Within 18 months of the transitioning of the work, HCL had re-engineered AMD's IT processes such that the company achieved the BS15000 certification — the ITIL (Information Technology Infrastructure Library) certification for organization processes. This was achieved over and above the required costs savings.
“We re-engineered the tooling framework, and in 18 months we achieved the BS15000 certification for AMD,” says a proud Maninder Singh. “AMD's was the first offshoring infrastructure-management center of any customer to get this certification.”
Satisfied with the support that they got for North America , AMD signed on HCL for supporting their global operations. HCL is today AMD's single point for Service Level Agreement (SLA) contact.

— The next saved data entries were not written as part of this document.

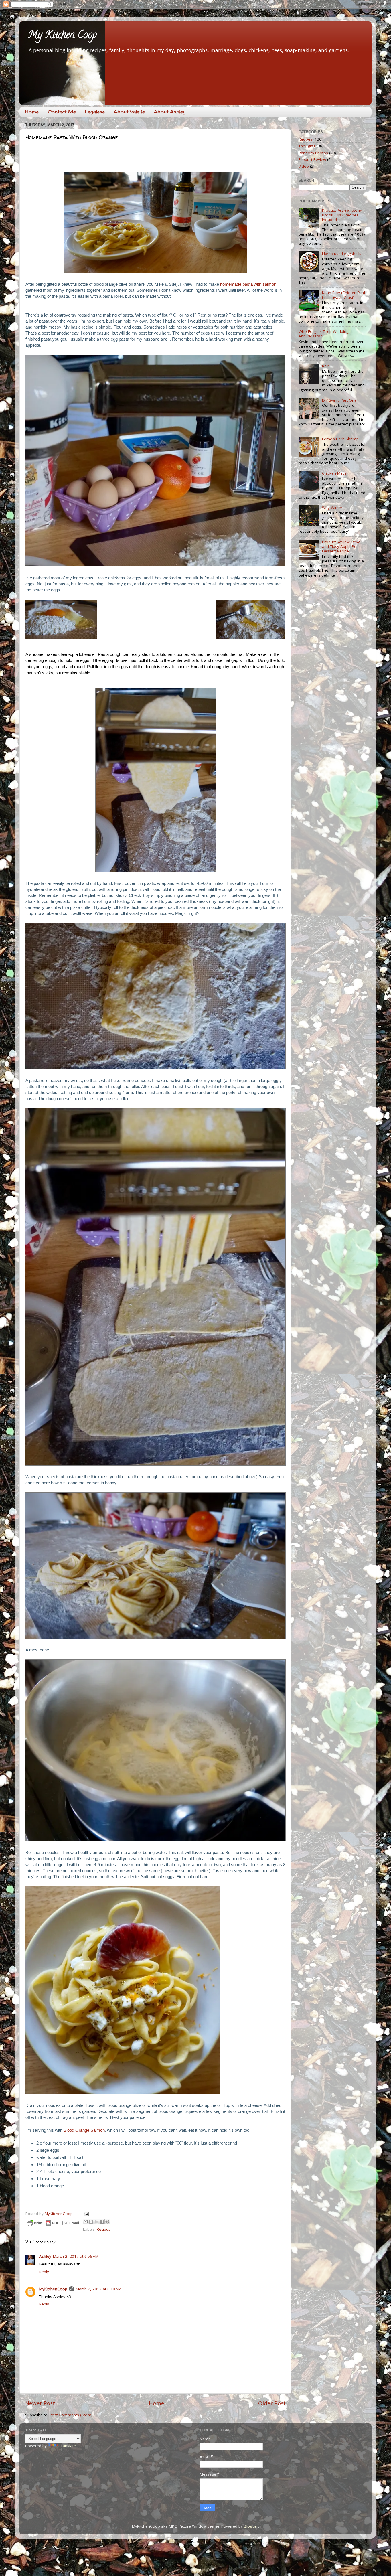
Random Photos (313, 152)
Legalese (95, 112)
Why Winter (332, 507)
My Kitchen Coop (62, 36)
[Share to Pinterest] (107, 2221)
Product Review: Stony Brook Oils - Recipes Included (342, 215)
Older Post (272, 2403)
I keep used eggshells (341, 253)
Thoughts (307, 146)
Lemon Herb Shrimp (340, 438)
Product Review (312, 159)
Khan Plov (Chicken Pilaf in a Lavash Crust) (343, 295)
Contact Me (62, 112)
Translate (67, 2445)
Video (304, 166)
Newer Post (40, 2403)
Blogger (251, 2526)
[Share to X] (96, 2221)
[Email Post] (85, 2213)
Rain (326, 365)
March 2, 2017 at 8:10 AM (98, 2288)
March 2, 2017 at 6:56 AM (75, 2256)
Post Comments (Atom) (71, 2414)
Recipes (103, 2229)
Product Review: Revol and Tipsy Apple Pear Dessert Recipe (342, 546)
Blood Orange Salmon (84, 2130)
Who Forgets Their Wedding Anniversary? (324, 334)
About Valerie (129, 112)
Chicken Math (334, 473)
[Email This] (85, 2221)
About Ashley (170, 112)
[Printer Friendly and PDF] (53, 2224)
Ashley (45, 2256)
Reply (44, 2271)
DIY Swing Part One (339, 400)
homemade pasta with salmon (248, 284)
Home (32, 112)
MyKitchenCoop (53, 2288)
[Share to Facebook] (102, 2221)
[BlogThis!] (91, 2221)
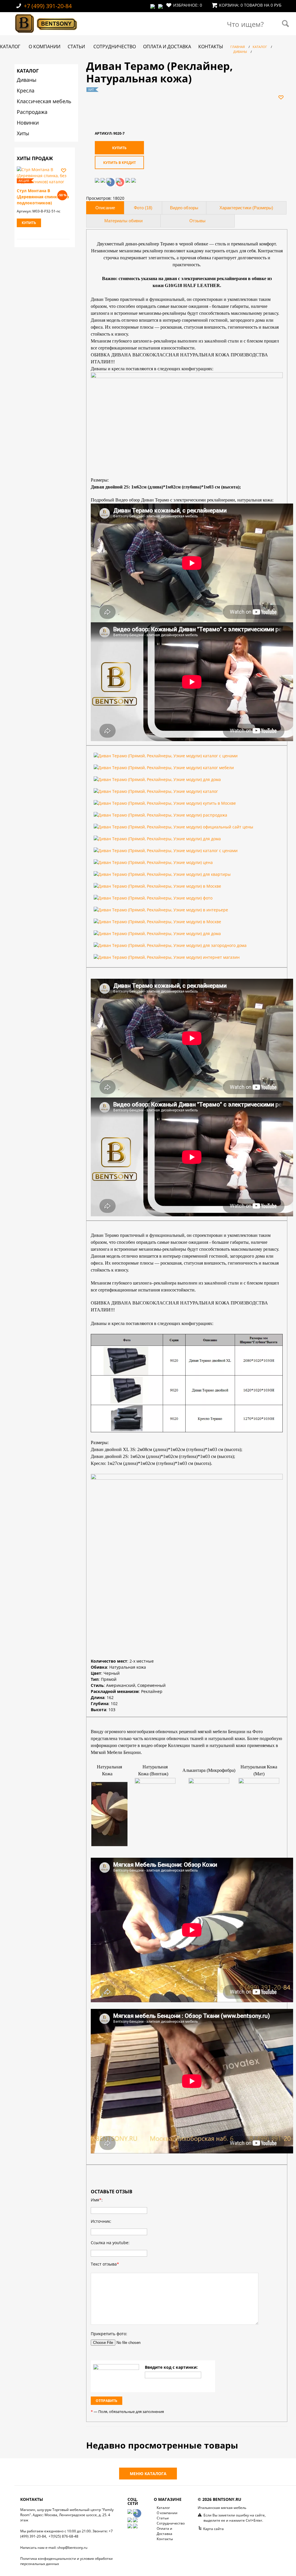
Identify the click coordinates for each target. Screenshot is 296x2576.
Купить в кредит (119, 162)
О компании (44, 46)
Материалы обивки (123, 220)
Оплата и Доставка (167, 46)
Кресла (25, 90)
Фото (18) (143, 207)
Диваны (26, 79)
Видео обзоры (184, 207)
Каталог (10, 46)
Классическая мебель (44, 101)
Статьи (76, 46)
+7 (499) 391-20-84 (48, 6)
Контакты (210, 46)
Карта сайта (213, 2528)
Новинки (28, 122)
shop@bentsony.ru (72, 2547)
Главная (237, 47)
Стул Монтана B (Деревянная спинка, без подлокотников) (43, 197)
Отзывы (197, 220)
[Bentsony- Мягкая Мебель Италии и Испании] (46, 33)
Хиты (23, 133)
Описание (105, 207)
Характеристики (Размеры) (246, 207)
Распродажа (32, 111)
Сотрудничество (114, 46)
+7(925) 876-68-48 (63, 2536)
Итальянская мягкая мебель (222, 2507)
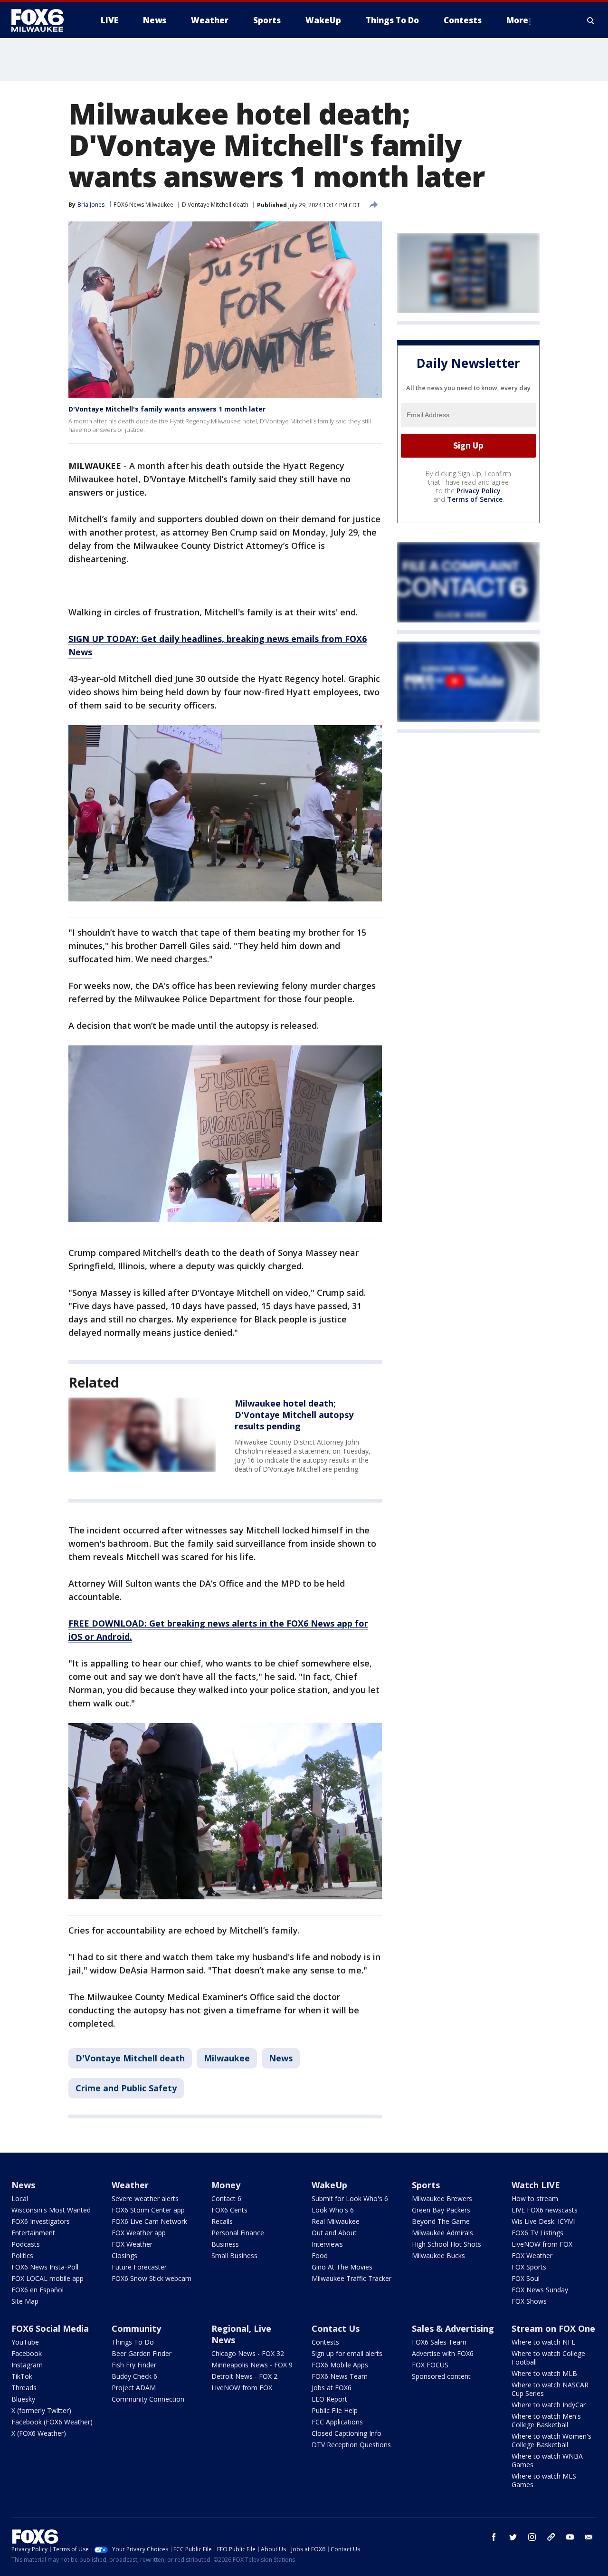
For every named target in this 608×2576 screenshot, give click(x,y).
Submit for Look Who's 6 (350, 2198)
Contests (325, 2341)
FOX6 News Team (340, 2376)
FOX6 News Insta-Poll (44, 2266)
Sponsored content (441, 2376)
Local (19, 2198)
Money (225, 2185)
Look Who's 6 (333, 2209)
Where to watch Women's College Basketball (551, 2440)
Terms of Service (475, 499)
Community (136, 2328)
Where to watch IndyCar (549, 2404)
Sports (426, 2185)
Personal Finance (237, 2232)
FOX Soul (526, 2278)
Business (225, 2244)
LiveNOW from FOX (542, 2244)
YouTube (25, 2341)
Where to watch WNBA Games (547, 2460)
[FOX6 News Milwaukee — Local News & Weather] (42, 20)
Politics (22, 2255)
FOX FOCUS (430, 2364)
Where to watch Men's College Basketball (546, 2420)
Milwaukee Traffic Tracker (351, 2278)
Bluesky (23, 2399)
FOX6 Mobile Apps (340, 2364)
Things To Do (133, 2341)
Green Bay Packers (441, 2209)
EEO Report (329, 2399)
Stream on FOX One (553, 2328)
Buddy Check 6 (134, 2376)
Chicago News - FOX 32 (247, 2353)
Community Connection (148, 2399)
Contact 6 (226, 2198)
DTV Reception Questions (351, 2444)
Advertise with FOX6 (443, 2353)
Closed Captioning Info (346, 2433)
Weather (130, 2185)
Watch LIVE (536, 2185)
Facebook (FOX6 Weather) (52, 2421)
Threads (24, 2387)
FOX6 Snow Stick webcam (151, 2278)
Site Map (24, 2301)
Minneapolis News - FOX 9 (252, 2364)
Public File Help (335, 2410)
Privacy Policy (478, 490)
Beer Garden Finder (141, 2353)
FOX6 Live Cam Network (149, 2221)
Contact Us (336, 2328)
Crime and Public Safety (126, 2088)
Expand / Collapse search (591, 20)
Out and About (334, 2232)
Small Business (234, 2255)
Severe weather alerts (145, 2198)
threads (551, 2537)
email (589, 2537)
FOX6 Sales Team (439, 2341)
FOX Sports (529, 2266)
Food (320, 2255)
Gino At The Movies (342, 2266)
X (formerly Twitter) (41, 2410)
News (281, 2058)
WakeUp (329, 2185)
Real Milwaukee (336, 2221)
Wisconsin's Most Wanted (51, 2209)
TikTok (21, 2376)
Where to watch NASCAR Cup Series (550, 2389)
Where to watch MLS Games (544, 2480)
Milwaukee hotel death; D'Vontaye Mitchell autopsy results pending (294, 1415)
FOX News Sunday (540, 2289)
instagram (532, 2537)
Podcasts (25, 2244)
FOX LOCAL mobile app (47, 2278)
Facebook (26, 2353)
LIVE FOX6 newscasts (545, 2209)
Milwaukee (227, 2058)
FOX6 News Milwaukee (143, 205)
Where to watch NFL (543, 2341)
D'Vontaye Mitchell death (215, 205)
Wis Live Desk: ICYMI (544, 2221)
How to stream (535, 2198)
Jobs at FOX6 (332, 2387)
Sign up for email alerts (347, 2353)
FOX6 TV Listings (537, 2232)
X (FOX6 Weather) (38, 2433)
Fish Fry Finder (134, 2364)
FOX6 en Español (37, 2289)
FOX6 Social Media (50, 2328)
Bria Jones (90, 205)
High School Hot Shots (446, 2244)
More (517, 20)
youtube (570, 2537)
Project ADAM (134, 2387)
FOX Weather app (139, 2232)
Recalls (222, 2221)
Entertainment (33, 2232)
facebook (494, 2537)
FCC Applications (337, 2421)
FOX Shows (529, 2301)
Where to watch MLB (544, 2373)
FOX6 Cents (229, 2209)
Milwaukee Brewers (442, 2198)
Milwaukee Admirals (442, 2232)
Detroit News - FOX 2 (244, 2376)
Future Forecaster (139, 2266)
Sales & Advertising (453, 2328)
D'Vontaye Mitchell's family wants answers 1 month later (167, 408)
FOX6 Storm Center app (148, 2209)
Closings (124, 2255)
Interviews (327, 2244)
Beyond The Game (441, 2221)
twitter (513, 2537)
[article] (142, 1435)
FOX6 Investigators (40, 2221)
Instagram (27, 2364)
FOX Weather (132, 2244)
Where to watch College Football (548, 2357)
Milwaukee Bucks (438, 2255)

Customers are extending infrastructure deals to offshore providers mostly because they have been satisfied with them on the application side. Pearl Group, a leader in U.K. 's life and insurance market, for instance, recently extended its existing applications relationship with TCS. It has engaged TCS in an approximately $972 million integrated infrastructure-application-BPO deal, and hopes to benefit from the provider consolidating processes across the three services.
As customers benefit from these services, the market share of offshore providers will only increase. In 2005 the offshore players had only a miniscule three of the market; but their 61% growth rate (CAGR) stands to take their share up to 20% by 2010, according to the Everest research Institute. Meanwhile, the traditional infrastructure management players are growing at a comparatively paltry seven percent CAGR.
“Of course, they [traditional players] are big in revenue,” says Priti Rao, VP, Infrastructure Management Services, Infosys Technologies. “Our advantage comes from being able to processize everything. We look at tasks as a series of activities and then divide them between onshore and offshore.”